++++ Information shown ++++
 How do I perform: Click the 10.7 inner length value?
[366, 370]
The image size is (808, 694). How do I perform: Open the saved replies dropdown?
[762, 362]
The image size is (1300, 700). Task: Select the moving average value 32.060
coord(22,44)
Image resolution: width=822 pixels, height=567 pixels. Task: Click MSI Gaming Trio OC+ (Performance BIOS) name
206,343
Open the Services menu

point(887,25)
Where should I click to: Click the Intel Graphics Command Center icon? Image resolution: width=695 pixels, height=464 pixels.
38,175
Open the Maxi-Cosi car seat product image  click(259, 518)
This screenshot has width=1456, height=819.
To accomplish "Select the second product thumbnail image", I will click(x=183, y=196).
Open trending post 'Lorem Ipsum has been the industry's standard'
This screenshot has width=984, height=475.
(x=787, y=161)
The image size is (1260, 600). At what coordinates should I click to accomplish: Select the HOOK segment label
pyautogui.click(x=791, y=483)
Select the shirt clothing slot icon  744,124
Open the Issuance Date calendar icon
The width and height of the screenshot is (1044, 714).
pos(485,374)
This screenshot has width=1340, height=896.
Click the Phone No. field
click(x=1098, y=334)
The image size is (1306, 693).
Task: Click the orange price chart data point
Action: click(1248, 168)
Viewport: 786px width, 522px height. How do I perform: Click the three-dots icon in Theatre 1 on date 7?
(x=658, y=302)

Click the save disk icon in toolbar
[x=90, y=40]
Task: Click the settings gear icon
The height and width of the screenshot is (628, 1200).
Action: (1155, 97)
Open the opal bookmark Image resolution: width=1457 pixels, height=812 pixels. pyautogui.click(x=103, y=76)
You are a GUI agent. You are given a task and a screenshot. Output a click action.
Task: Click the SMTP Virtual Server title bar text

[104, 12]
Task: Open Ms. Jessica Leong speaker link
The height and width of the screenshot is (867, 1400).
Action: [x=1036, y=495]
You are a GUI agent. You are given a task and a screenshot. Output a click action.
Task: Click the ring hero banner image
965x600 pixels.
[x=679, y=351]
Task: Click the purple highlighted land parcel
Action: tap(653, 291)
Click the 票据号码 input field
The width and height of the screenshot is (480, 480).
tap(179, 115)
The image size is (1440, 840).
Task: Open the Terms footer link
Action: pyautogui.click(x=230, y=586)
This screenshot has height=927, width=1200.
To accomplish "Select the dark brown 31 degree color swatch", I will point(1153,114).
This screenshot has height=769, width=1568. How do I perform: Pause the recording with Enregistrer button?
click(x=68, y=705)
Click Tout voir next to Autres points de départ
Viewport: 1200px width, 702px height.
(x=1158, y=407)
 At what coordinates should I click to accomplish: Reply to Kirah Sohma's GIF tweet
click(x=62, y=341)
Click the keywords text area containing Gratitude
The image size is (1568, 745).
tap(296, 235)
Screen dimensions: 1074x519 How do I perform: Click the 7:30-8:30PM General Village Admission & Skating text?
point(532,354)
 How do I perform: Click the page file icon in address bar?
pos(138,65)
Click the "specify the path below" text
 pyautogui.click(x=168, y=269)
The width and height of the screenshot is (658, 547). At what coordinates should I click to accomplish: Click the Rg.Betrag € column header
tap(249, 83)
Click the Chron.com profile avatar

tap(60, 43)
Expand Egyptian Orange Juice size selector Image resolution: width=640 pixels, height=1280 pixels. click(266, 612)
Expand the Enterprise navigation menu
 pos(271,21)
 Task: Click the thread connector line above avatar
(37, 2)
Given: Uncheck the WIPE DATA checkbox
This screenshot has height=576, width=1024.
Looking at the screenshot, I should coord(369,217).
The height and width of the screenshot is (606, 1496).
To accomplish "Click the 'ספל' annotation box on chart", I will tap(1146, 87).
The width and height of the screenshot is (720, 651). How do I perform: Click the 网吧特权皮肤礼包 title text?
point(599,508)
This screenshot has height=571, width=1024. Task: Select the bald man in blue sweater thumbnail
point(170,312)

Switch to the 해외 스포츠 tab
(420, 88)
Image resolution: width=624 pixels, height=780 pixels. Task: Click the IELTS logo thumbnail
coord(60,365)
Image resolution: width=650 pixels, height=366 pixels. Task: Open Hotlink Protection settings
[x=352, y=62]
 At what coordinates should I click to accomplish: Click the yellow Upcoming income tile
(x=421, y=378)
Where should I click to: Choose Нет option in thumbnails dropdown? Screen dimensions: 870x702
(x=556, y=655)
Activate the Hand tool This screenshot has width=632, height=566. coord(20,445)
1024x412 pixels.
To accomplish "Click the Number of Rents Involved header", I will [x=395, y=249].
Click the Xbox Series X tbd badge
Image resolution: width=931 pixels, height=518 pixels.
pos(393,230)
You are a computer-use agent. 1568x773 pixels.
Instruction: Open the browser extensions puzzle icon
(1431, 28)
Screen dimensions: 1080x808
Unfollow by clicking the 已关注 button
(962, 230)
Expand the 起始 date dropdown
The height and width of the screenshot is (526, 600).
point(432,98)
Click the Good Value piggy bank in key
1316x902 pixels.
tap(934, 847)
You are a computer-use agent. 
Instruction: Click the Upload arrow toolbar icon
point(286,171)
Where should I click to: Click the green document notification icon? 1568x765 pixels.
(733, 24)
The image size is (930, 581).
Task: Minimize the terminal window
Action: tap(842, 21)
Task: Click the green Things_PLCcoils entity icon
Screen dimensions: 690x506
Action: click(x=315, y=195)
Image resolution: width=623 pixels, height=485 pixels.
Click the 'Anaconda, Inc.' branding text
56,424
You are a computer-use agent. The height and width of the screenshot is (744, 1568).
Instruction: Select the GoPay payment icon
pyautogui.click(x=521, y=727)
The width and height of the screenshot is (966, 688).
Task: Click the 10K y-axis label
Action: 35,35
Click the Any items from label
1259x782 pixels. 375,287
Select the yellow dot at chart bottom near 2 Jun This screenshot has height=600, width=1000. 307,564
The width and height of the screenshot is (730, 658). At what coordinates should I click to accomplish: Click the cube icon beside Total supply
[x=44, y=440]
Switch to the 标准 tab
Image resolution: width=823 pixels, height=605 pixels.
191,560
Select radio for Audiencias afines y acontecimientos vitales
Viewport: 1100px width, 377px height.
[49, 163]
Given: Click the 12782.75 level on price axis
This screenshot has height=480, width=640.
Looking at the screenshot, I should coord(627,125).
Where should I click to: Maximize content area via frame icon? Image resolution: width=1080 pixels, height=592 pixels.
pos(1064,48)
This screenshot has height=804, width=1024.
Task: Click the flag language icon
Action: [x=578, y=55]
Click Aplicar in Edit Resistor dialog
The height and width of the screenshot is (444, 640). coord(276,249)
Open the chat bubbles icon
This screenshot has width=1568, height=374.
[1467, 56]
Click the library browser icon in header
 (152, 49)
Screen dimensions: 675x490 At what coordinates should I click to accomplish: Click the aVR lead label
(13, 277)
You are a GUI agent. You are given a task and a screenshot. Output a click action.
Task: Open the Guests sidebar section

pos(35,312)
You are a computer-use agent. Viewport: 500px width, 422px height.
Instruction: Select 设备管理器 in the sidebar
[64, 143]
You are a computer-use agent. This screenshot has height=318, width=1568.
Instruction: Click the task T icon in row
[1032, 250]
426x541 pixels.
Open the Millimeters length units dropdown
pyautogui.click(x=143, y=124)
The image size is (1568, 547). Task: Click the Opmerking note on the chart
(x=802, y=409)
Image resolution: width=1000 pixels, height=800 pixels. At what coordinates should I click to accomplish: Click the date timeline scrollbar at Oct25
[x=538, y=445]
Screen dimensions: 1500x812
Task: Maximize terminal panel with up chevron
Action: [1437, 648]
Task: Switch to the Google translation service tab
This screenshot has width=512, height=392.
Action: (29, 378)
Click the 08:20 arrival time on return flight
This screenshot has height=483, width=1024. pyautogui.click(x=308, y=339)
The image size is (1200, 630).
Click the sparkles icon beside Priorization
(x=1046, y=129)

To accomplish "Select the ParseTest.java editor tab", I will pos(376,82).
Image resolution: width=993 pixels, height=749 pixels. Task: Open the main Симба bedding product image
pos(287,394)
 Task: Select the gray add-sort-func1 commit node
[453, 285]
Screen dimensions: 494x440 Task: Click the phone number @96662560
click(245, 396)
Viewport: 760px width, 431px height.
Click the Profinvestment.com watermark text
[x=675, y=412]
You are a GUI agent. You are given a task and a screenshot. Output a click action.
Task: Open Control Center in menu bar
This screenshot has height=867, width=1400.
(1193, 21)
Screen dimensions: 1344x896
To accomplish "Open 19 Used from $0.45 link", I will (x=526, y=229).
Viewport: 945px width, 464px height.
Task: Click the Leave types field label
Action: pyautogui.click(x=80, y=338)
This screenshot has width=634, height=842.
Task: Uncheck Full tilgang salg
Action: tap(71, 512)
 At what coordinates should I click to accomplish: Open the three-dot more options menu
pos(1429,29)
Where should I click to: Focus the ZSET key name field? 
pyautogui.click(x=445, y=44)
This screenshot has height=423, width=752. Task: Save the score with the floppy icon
++++
Prompt: Above are the lines; repeat exactly the ones from the line containing "Image resolution: width=993" down to the line containing "Screen dimensions: 1344x896", both inclusive.

Reply to the exercise:
Image resolution: width=993 pixels, height=749 pixels. Task: Open the main Симба bedding product image
pos(287,394)
 Task: Select the gray add-sort-func1 commit node
[453, 285]
Screen dimensions: 494x440 Task: Click the phone number @96662560
click(245, 396)
Viewport: 760px width, 431px height.
Click the Profinvestment.com watermark text
[x=675, y=412]
You are a GUI agent. You are given a task and a screenshot. Output a click action.
Task: Open Control Center in menu bar
This screenshot has height=867, width=1400.
(1193, 21)
Screen dimensions: 1344x896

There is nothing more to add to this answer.